EXERCISE AIM
Edit everything from the line containing "Locate an element on the screen. This" down to the end of the material, replacing "screenshot" with "screen capture" and leaving everything else unchanged.

*** Opening DATA SHOWN ***

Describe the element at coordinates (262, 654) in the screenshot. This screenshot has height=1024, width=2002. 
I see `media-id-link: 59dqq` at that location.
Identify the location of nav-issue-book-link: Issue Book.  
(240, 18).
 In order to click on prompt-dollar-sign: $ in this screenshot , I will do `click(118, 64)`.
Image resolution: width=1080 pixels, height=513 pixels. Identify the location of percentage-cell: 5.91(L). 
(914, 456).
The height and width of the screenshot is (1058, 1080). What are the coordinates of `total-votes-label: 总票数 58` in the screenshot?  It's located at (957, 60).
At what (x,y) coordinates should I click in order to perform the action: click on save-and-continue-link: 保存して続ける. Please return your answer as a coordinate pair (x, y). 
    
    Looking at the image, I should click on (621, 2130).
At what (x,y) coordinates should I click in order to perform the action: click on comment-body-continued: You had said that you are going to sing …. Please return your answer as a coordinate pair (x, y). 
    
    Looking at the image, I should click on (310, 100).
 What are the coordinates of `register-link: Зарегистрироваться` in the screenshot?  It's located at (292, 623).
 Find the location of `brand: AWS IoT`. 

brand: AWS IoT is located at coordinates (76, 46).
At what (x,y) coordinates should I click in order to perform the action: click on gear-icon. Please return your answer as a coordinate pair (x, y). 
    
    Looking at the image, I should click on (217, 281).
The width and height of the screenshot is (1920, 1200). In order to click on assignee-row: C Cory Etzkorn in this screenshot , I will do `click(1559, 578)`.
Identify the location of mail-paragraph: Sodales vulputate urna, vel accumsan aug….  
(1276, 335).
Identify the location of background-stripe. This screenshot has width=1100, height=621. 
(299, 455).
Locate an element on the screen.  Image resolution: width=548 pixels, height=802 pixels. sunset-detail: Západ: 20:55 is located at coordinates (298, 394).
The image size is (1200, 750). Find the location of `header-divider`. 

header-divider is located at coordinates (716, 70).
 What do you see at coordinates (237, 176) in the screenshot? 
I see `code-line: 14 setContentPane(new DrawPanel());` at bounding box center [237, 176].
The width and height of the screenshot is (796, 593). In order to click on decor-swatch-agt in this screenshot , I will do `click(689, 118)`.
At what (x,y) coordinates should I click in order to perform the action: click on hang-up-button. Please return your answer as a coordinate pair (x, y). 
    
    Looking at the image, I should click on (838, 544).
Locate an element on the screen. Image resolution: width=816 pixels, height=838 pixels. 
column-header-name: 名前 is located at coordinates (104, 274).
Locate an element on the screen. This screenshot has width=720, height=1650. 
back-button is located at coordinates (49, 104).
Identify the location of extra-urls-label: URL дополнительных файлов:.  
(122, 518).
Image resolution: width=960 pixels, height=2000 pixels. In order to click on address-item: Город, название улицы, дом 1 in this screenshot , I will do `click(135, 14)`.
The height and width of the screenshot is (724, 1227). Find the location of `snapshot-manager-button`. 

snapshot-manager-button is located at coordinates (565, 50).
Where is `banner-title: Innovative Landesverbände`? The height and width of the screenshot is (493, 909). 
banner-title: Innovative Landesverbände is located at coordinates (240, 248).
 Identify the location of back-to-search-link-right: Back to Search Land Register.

*** Closing DATA SHOWN ***

RESULT FOR THIS EXERCISE
Locate an element on the screen. This screen capture has width=720, height=1650. 
back-button is located at coordinates (49, 104).
Identify the location of extra-urls-label: URL дополнительных файлов:.  
(122, 518).
Image resolution: width=960 pixels, height=2000 pixels. In order to click on address-item: Город, название улицы, дом 1 in this screen capture , I will do `click(135, 14)`.
The height and width of the screen capture is (724, 1227). Find the location of `snapshot-manager-button`. 

snapshot-manager-button is located at coordinates (565, 50).
Where is `banner-title: Innovative Landesverbände`? The height and width of the screen capture is (493, 909). 
banner-title: Innovative Landesverbände is located at coordinates (240, 248).
 Identify the location of back-to-search-link-right: Back to Search Land Register.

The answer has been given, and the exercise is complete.